The American people can and should overrule the Citizens United decision, and restore the Constitution and fair elections to the people. The way to do that is by enacting and ratifying the 28th Amendment to the Constitution, which we call the People's Rights Amendment.
Isn’t amending the Constitution to change a Court decision an extreme step?
Whenever the American people have realized that our democracy is threatened, and voting and elections are no longer fair, we have always amended the Constitution to fix it.
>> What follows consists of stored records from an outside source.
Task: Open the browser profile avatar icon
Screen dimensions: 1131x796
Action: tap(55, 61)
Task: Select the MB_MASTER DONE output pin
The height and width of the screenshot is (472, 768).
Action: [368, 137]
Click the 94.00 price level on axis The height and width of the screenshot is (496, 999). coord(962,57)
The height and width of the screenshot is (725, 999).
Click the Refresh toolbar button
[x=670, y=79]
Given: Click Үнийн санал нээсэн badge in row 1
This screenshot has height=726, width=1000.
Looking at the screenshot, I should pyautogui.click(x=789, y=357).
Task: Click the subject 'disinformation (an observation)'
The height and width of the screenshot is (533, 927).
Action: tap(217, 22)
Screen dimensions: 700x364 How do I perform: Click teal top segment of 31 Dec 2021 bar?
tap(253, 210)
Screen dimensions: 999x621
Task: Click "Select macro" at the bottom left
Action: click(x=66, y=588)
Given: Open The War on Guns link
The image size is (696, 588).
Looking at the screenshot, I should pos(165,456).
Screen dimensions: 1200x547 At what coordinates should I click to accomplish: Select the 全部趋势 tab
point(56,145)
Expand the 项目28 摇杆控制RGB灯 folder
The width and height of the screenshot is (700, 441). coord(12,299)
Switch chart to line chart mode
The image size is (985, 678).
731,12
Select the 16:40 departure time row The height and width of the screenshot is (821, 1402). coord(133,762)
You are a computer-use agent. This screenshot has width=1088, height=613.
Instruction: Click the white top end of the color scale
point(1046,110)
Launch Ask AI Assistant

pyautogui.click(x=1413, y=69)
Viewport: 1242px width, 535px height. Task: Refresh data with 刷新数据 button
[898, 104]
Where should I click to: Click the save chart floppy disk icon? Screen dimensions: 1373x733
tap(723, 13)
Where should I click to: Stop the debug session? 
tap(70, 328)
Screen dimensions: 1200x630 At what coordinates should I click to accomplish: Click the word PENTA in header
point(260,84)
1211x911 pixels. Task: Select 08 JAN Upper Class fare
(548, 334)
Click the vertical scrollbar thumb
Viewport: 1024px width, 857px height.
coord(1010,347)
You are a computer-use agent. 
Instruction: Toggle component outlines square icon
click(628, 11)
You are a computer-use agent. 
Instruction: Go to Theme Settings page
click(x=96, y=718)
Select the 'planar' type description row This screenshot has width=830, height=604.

How did the Citizens United case happen?
Citizens United is the extreme result of a focused political effort in the past two or three decades to transform the First Amendment into a tool for corporations to avoid regulation and oversight by the American people. Before 1976, there was no such thing as protected “commercial speech” under the First Amendment. For the first two centuries of the American republic, corporations did not have First Amendment rights to limit the reach of democratically enacted regulations. And states and Congress could regulate or prevent corporate contributions and expenditures in elections.
What is a corporation anyway? Isn’t it like any other association of people?
A corporation is not just like any other association of people. A corporation is a specific creation of state or federal statute that may only be used for purposes defined by the state or federal statute that permitted the creation of the corporation. While Justice Scalia has claimed that corporations are like other associations of people, this is wrong. “Those who feel that the essence of the corporation rests in the contract among its members rather than in the government decree . . .
Does the Constitution require the result in Citizens United?
No. Citizens United v. FEC would never have been decided this way in any other era of the Court in our history. The five self-described conservatives on the current Court have cast aside a century of federal restrictions on corporate money in politics, and two centuries of First Amendment jurisprudence. The notion that a corporation has First Amendment rights to “speech” and political activity is contrary to the history, words, spirit and intent of the First Amendment and American self-government.
What did the Court decide in Citizens United?
A sharply divided Supreme Court decided that the American people are powerless to stop corporations from using corporate funds to influence state and federal elections. The 5-4 decision ruled that the restrictions on corporate expenditures in elections contained in the federal Bipartisan Campaign Reform Act (known as BCRA or “McCain-Feingold”) violated the First Amendment protections of free speech.